From danderse@cs.utah.edu  Tue Nov 17 11:54:08 1998
Received: from wrath.cs.utah.edu ([155.99.198.98])
          by hub.freebsd.org (8.8.8/8.8.8) with ESMTP id LAA02860
          for <FreeBSD-gnats-submit@freebsd.org>; Tue, 17 Nov 1998 11:54:06 -0800 (PST)
          (envelope-from danderse@cs.utah.edu)
Received: from torrey.cs.utah.edu (torrey.cs.utah.edu [155.99.212.91])
	by wrath.cs.utah.edu (8.8.8/8.8.8) with ESMTP id MAA28531
	for <FreeBSD-gnats-submit@freebsd.org>; Tue, 17 Nov 1998 12:53:40 -0700 (MST)
Received: (from danderse@localhost)
	by torrey.cs.utah.edu (8.9.1/8.9.1) id MAA21319;
	Tue, 17 Nov 1998 12:53:40 -0700 (MST)
	(envelope-from danderse@cs.utah.edu)
Message-Id: <199811171953.MAA21319@torrey.cs.utah.edu>
Date: Tue, 17 Nov 1998 12:53:40 -0700 (MST)
From: David G Andersen <danderse@cs.utah.edu>
Reply-To: danderse@cs.utah.edu
To: FreeBSD-gnats-submit@freebsd.org
Subject: nfs mounts with 'intr' can cause system hang
X-Send-Pr-Version: 3.2

>Number:         8732
>Category:       kern
>Synopsis:       nfs mounts with 'intr' can cause system hang
>Confidential:   no
>Severity:       serious
>Priority:       high
>Responsible:    freebsd-bugs
>State:          closed
>Quarter:        
>Keywords:       
>Date-Required:  
>Class:          sw-bug
>Submitter-Id:   current-users
>Arrival-Date:   Tue Nov 17 12:00:01 PST 1998
>Closed-Date:    Mon Dec 21 16:47:05 PST 1998
>Last-Modified:  Mon Dec 21 16:47:20 PST 1998
>Originator:     David G Andersen
>Release:        FreeBSD 3.0-CURRENT i386
>Organization:
University of Utah
>Environment:

FreeBSD 3.0, on dual PII-350, 128M ram.
Moderate NFS usage.  The problem is independent of the # processors,
memory, or hardware configuration as far as we could test.

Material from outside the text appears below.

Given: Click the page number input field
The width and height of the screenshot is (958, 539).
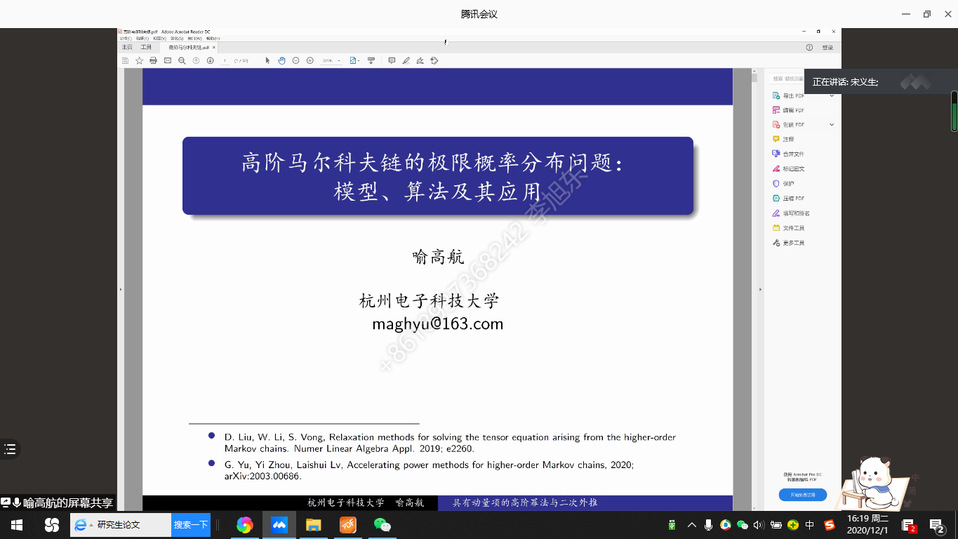Looking at the screenshot, I should click(x=225, y=61).
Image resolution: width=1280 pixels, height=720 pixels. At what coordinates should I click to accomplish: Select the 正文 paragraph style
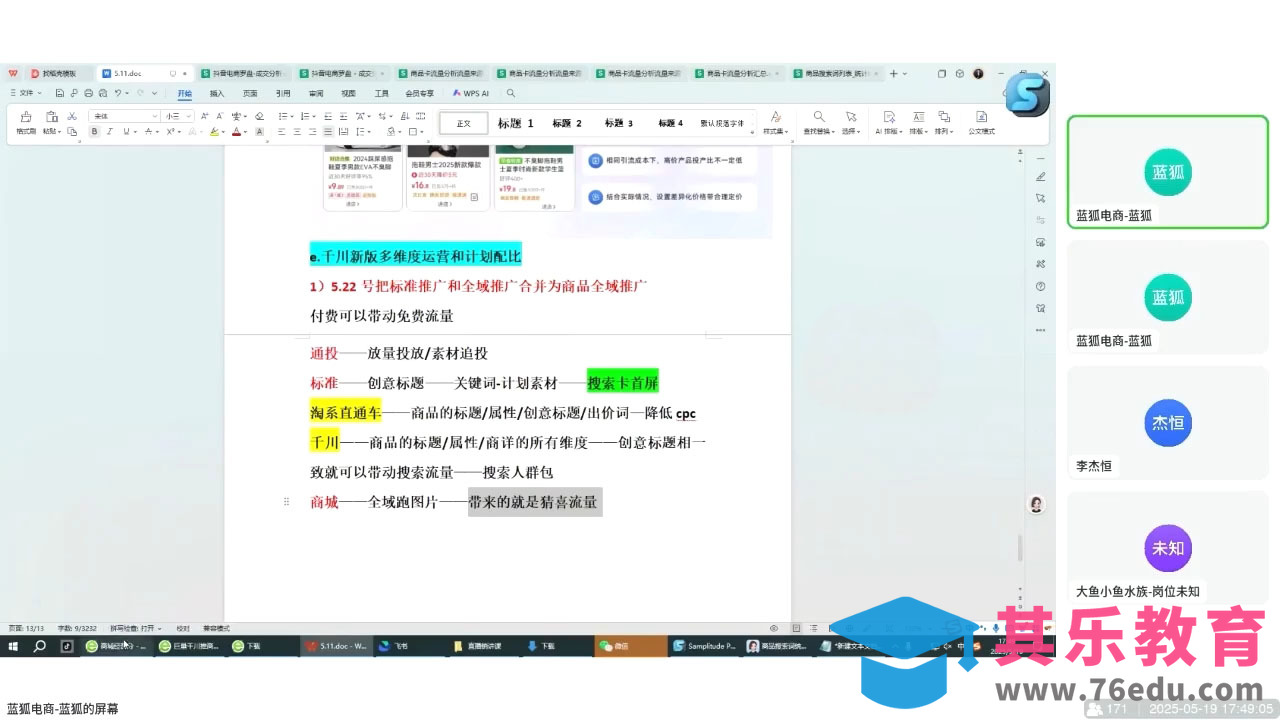tap(463, 123)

We tested the NFS primarily with NFSv2.  We were using amd, but
the problem is separate from amd.

>Description:

If a program gets a SIGINTR while performing a close() on an NFS
file descriptor, the system will hang.  This only occurs if the
NFS filesystem is mounted with the 'intr' flag and the system
is running nfsiod processes.

In sys/kern/vfs_subr.c, vinvalbuf():

                while (vp->v_numoutput) {
                        vp->v_flag |= VBWAIT;
=>                      tsleep((caddr_t)&vp->v_numoutput,
                                slpflag | (PRIBIO + 1),
                                "vinvlbuf", slptimeo);
                }

The test program is stuck in this loop in vinvalbuf because there is a
SIGINTR pending.  This causes tsleep to return immediately (without sleeping)
with the return value EINTR or ERESTART but they aren't checking the return
value!  Hence, it spins forever in this loop because...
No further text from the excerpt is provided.